Amy_N-B March 25, 2010
Thanks so much! I'm glad you liked it!
 
cafetrix March 13, 2010
Go to the website for Cowgirl Creamery and order it from them! Yummy! www.cowgirlcreamery.com/

It is also a fun place to visit if you are ever in Northern CA. Point Reyes is the most preserved landscape in this area of CA. Tamales Bay is the cleanest and the oysters coming from here are some of the most delicious in the world. So it seems, is the cheese. Happy Cows, Happy Cheese eaters....Bon Appetite!
 
WinnieAb March 11, 2010
Must. Find. Bucheron.
 
Amy_N-B March 13, 2010
I hope you can find it. It's a more common cheese than you might think. Nice grocery stores (like Wegmans and Whole Foods) usually have it and any good cheese counter should have it. Sometimes its spelled Boucheron, Bucherondin, or Boucherondin. All will do the trick :)
 
lastnightsdinner March 10, 2010
These were truly fabulous. Truly. Thank you and congrats on your winning recipe!
 
monkeymom March 10, 2010
Congratulations! I am now very curious about Bucheron and will be on the look out.
 
mrslarkin March 10, 2010
Congrats, Amy!
 
dymnyno March 10, 2010
Congratulations on a fabulous recipe. As a avid beet lover, I am doing this one tonight.
 
NakedBeet March 10, 2010
Made this last night-yum!
 
Amy_N-B March 9, 2010
Thank you so much to everyone for the comments and support. This is probably one of the simplest things that I make, but also one of the most comforting and delicious. I should point out that it's also highly adaptable: sometimes I use all red beets or all golden. If I don't have shallots, I might throw in garlic or nothing at all. The Bucheron though, is for me, the thing that makes this dish. The way the rind starts to melt, the gooeyness of the center, with the sweetness of the beets, and the crustiness of the bread..... ahhh. PS My favorite bread to eat with French Peasant Beets is "Billy Bread" an artisanal spelt-wheat-white loaf made here in Richmond, VA.
 
NakedBeet March 9, 2010
Off to WF for lunch and some Bucheron cheese!
 
cafetrix March 8, 2010
I just made something like this last week and I love using the beet greens with the beet root.
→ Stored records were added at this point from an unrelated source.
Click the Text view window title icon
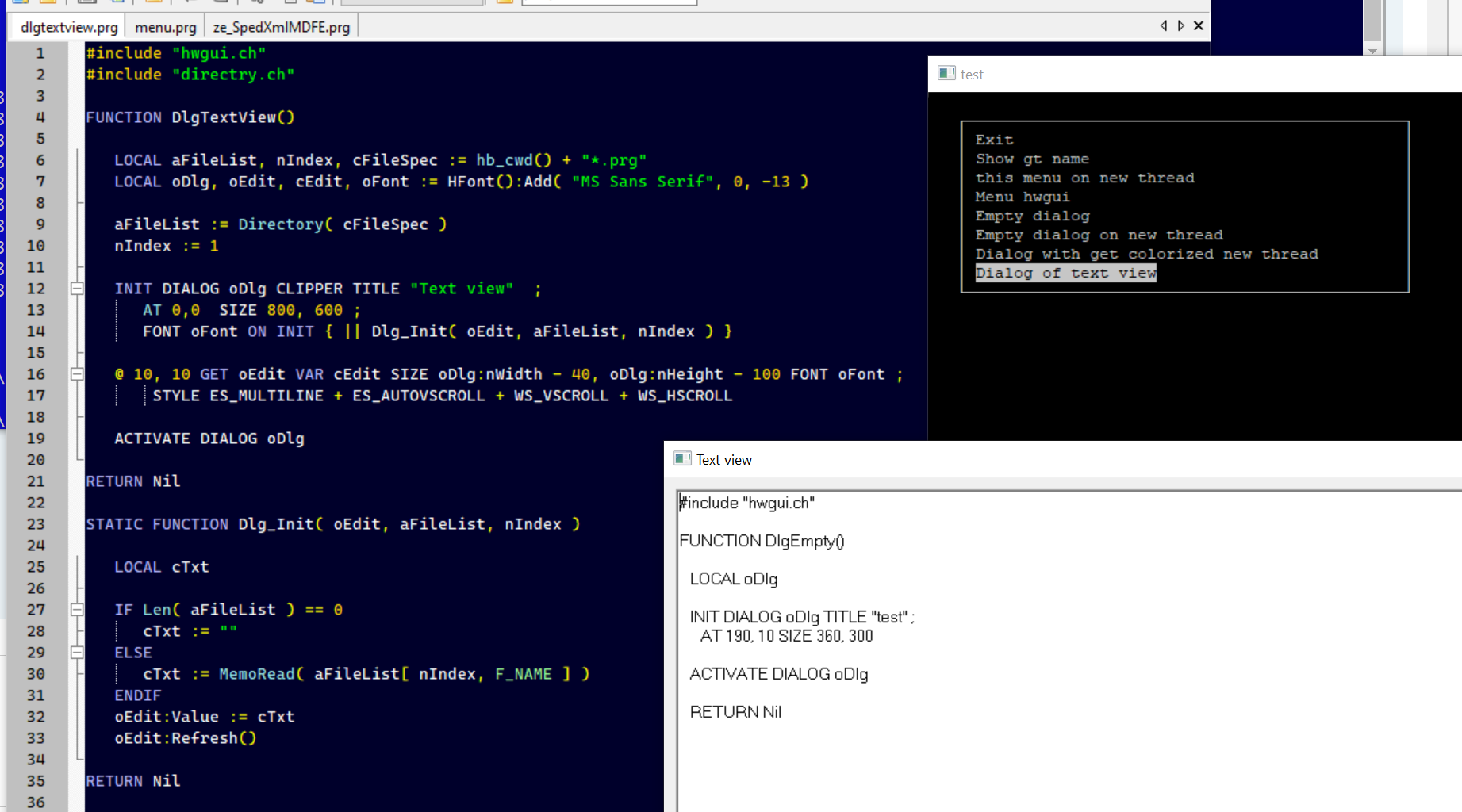The image size is (1462, 812). pos(682,458)
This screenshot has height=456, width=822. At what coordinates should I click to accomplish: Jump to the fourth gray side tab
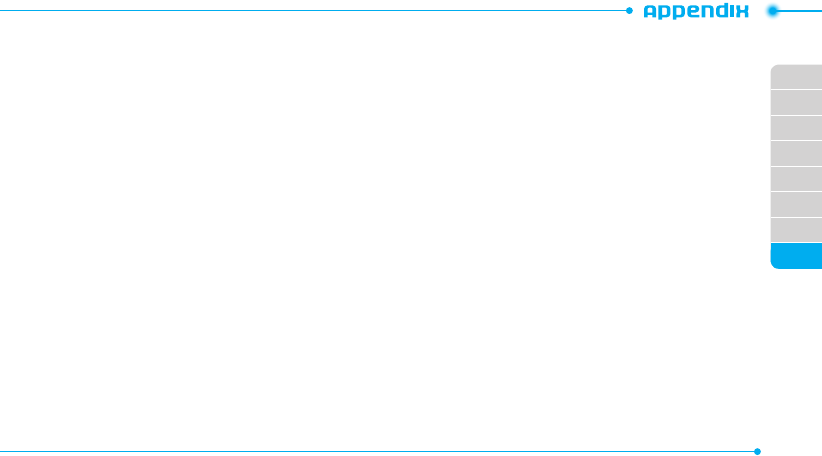coord(796,154)
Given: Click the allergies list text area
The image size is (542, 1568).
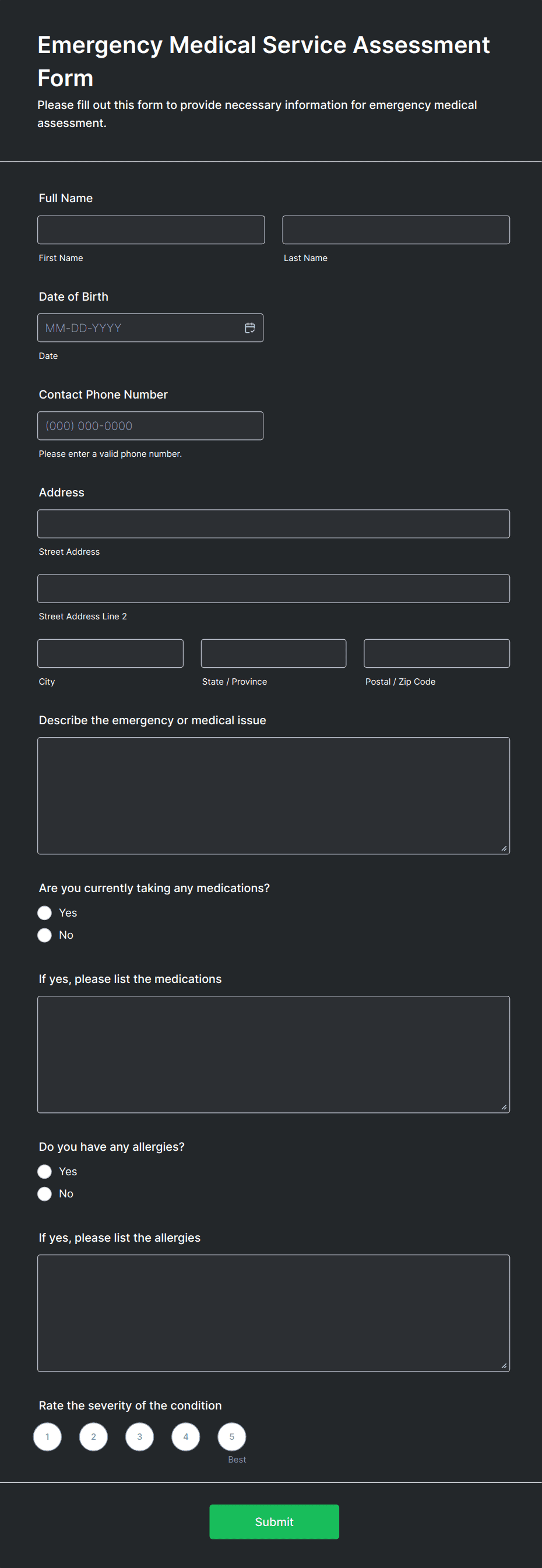Looking at the screenshot, I should pos(273,1313).
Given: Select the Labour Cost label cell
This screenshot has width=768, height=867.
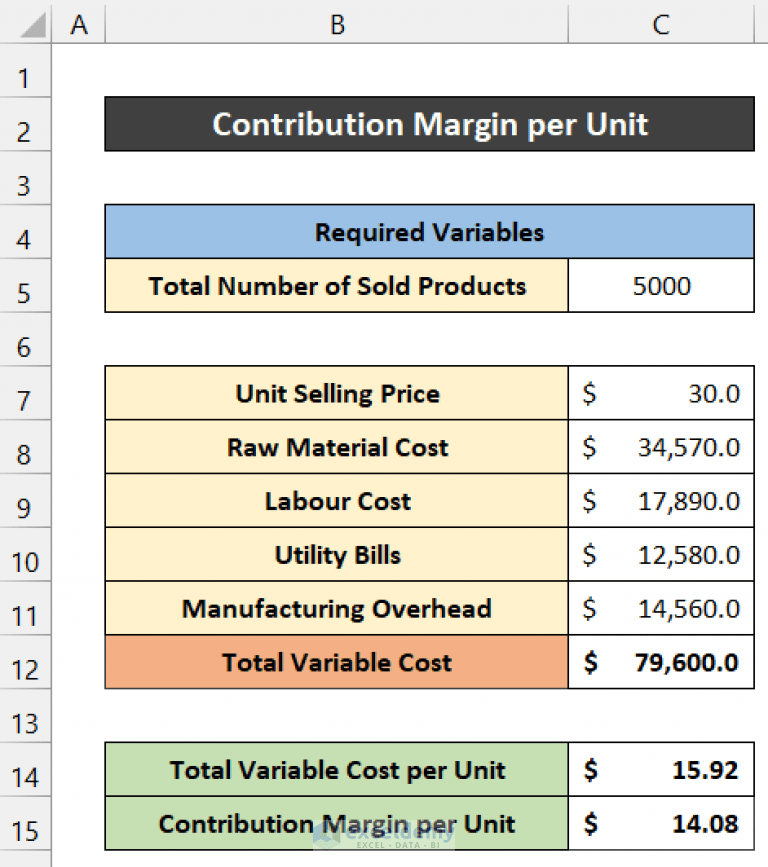Looking at the screenshot, I should point(337,501).
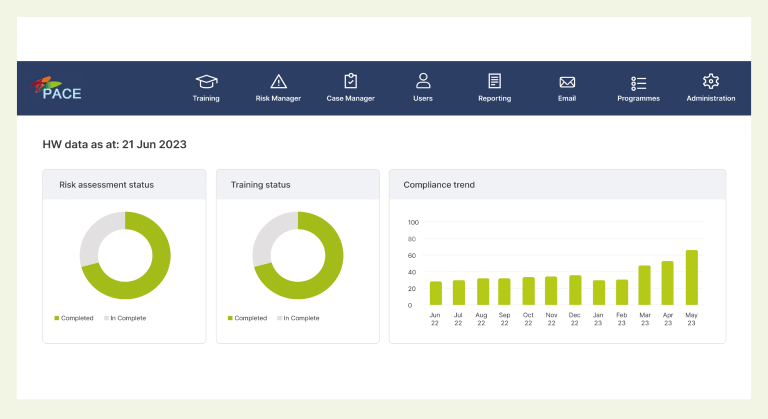Click the Risk Manager warning triangle icon
The height and width of the screenshot is (419, 768).
click(x=278, y=81)
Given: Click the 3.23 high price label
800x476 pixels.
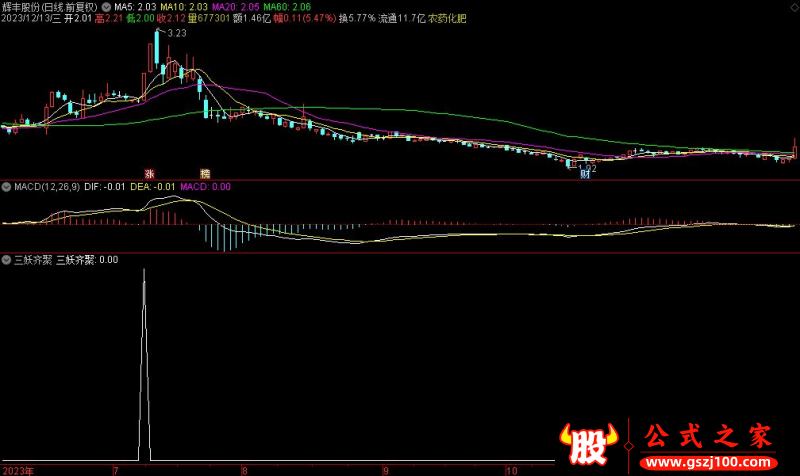Looking at the screenshot, I should 176,34.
The Boucheron Cheese is a nice touch!
 
Justforlicks March 8, 2010
If I can have this for lunch or dinner then I want to be a French peasant too. :)
 
chez L. March 7, 2010
this recipe will make a non beet lover like myself a convert!
 
pnichols March 6, 2010
This looks really great! Can't wait to try it at home.
 
coffeefoodwrite March 5, 2010
This looks very delicious! I am looking forward to trying it -- have a big bunch of gold and red beets in my fridge at this very moment. thanks for a great recipe!
 
HelenR March 5, 2010
This looks like heaven. Totally making it this weekend.
 
bcnichols March 5, 2010
The beets are so sweet and the Bucheron melts in your mouth! Beth
 
Brad March 5, 2010
I love this dish. Simple, but so yummy!
 
Amy_N-B March 5, 2010
I am so honored to be nominated. This really is my favorite way to eat beets and makes "our vegetarian dinner for two" rotation almost every other week.
 
student E. March 4, 2010
YUM! can't wait to try this.
 
JimHero March 4, 2010
Simple, yet fantastic. Caramelizing the beets with shallots and butter brings out the sugar in the beets so well. I literally could not stop eating this during filming.
 
monkeymom March 5, 2010
Wow, that says is all. Can't wait to try it!
 
NakedBeet March 4, 2010
Congrats Amy! These look wonderful with the cheese.
 
thirschfeld March 4, 2010
simple but oooohhhh so good. Can't wait to try this.